**The task**
Copy the material word for word, from the line containing "Where should I" through the end of the material, and leave out the pictures.

— start —

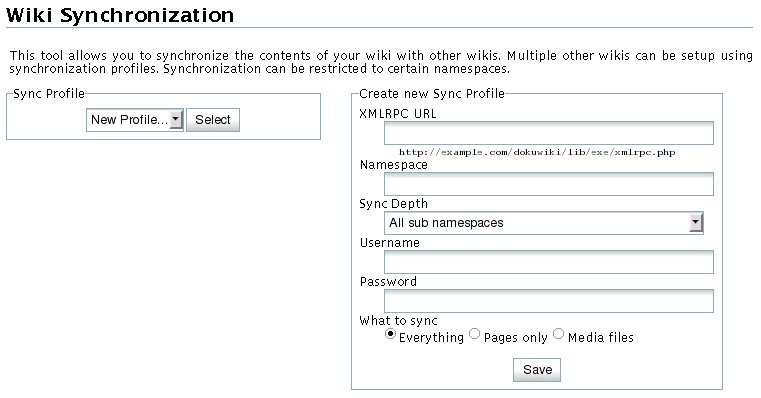Click the Create new Sync Profile legend
Image resolution: width=761 pixels, height=398 pixels.
pyautogui.click(x=432, y=94)
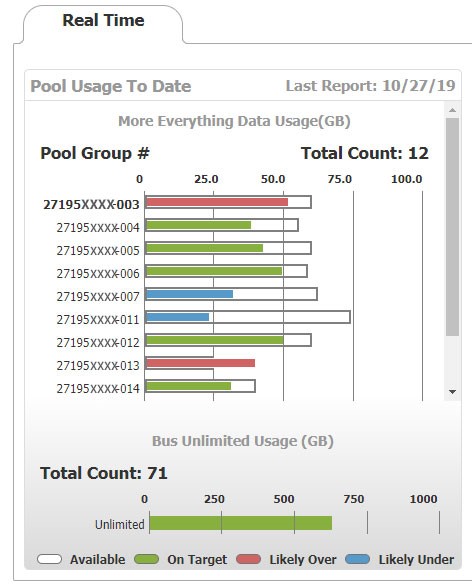Click the blue bar for pool 27195XXXX-011

[x=177, y=317]
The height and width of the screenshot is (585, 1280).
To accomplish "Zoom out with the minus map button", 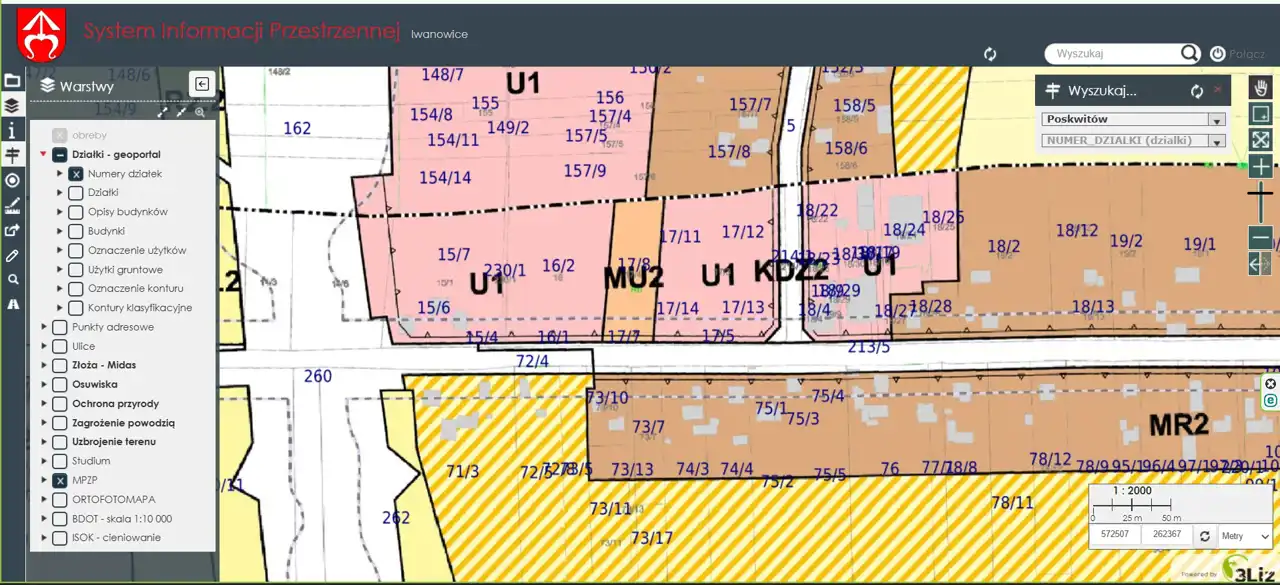I will pos(1260,238).
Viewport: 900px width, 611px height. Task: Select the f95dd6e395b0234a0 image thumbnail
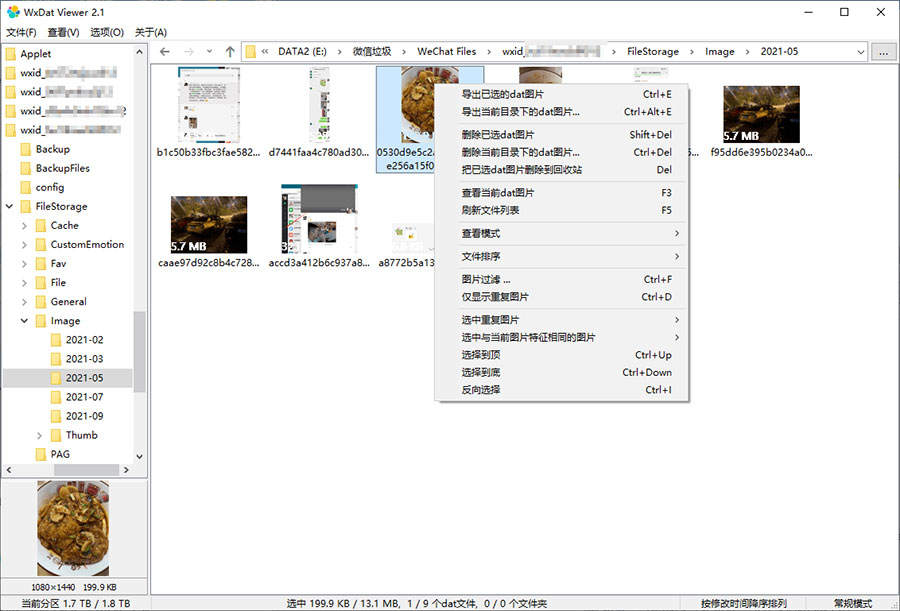click(x=761, y=113)
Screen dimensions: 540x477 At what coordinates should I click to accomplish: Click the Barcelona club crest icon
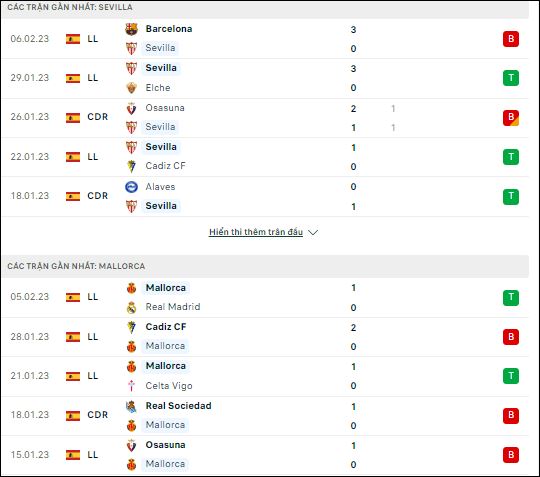[x=131, y=29]
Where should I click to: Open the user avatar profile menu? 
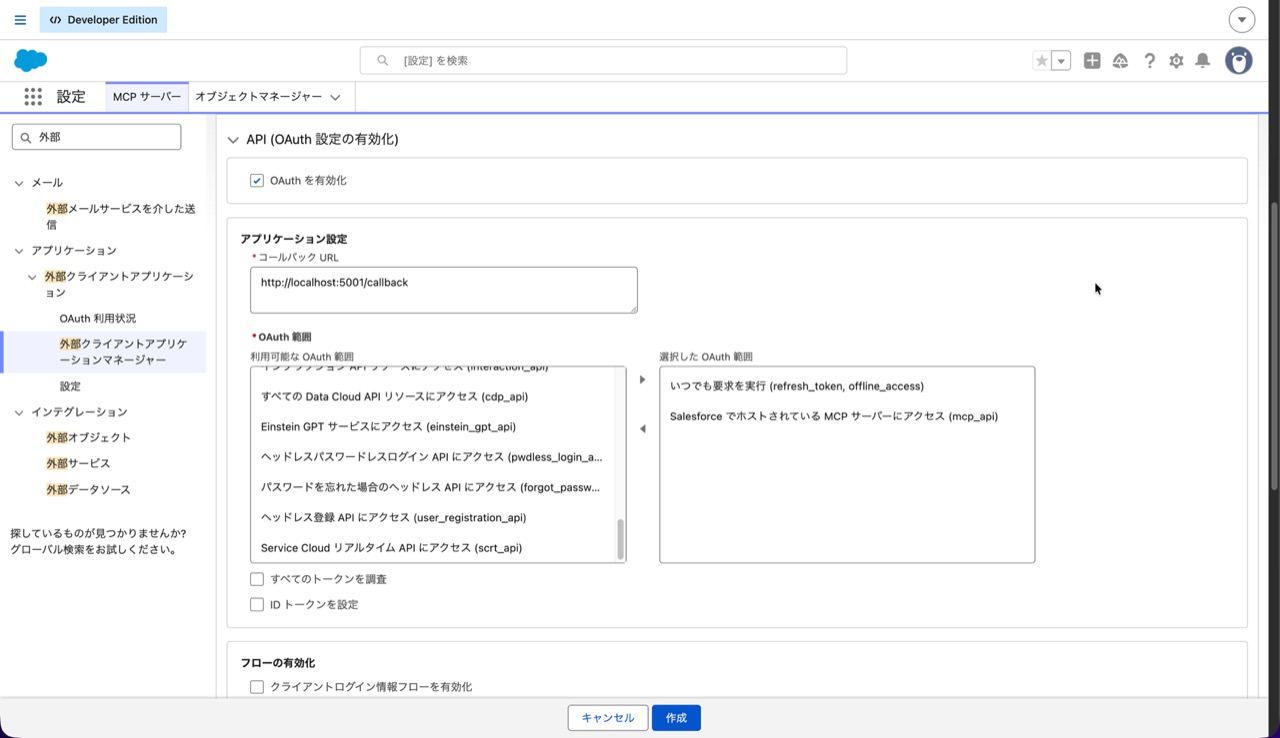[x=1239, y=61]
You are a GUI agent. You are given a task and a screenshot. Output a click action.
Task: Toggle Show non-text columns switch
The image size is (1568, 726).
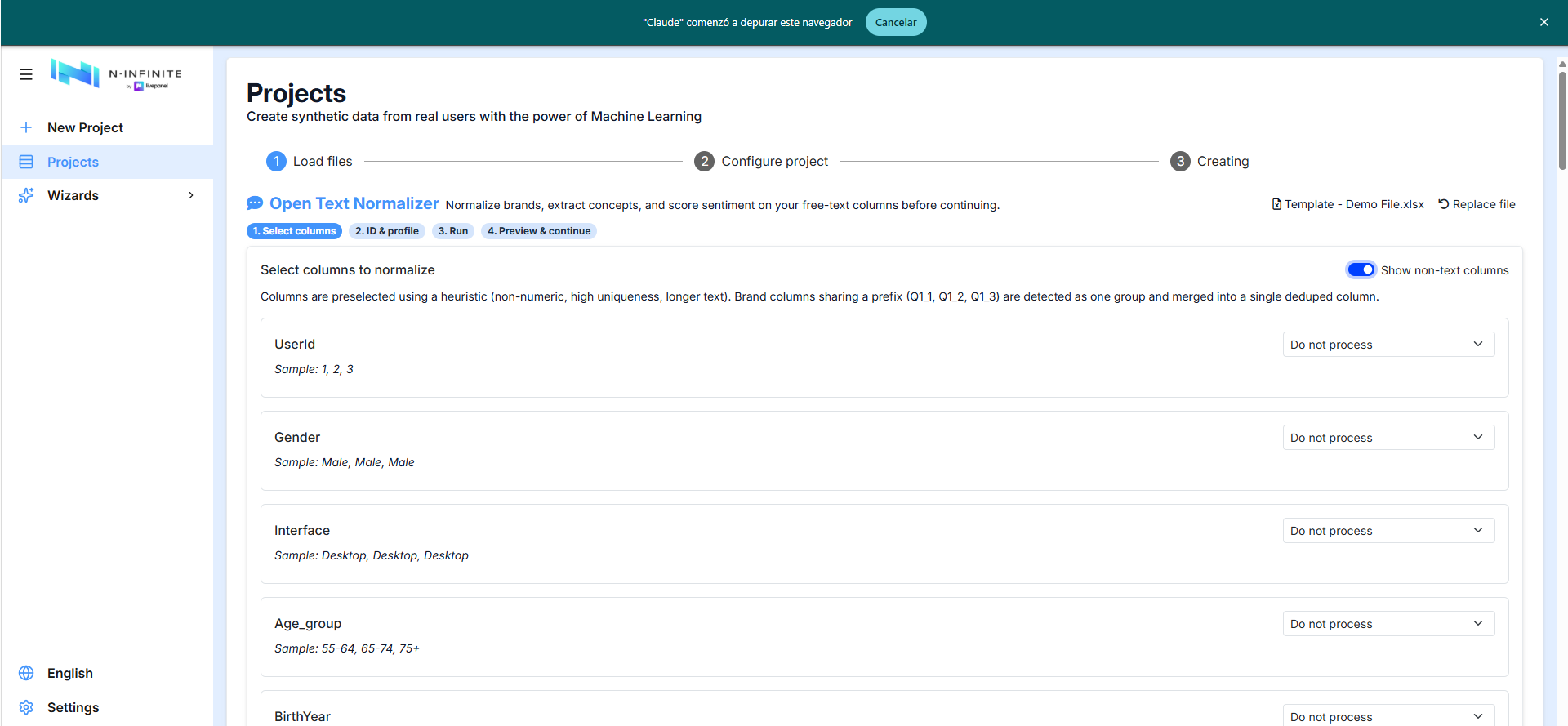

— end —

**The response**
Where should I click to: Open the user avatar profile menu? 
[x=1239, y=61]
You are a GUI agent. You are given a task and a screenshot. Output a click action.
Task: Toggle Show non-text columns switch
The image size is (1568, 726).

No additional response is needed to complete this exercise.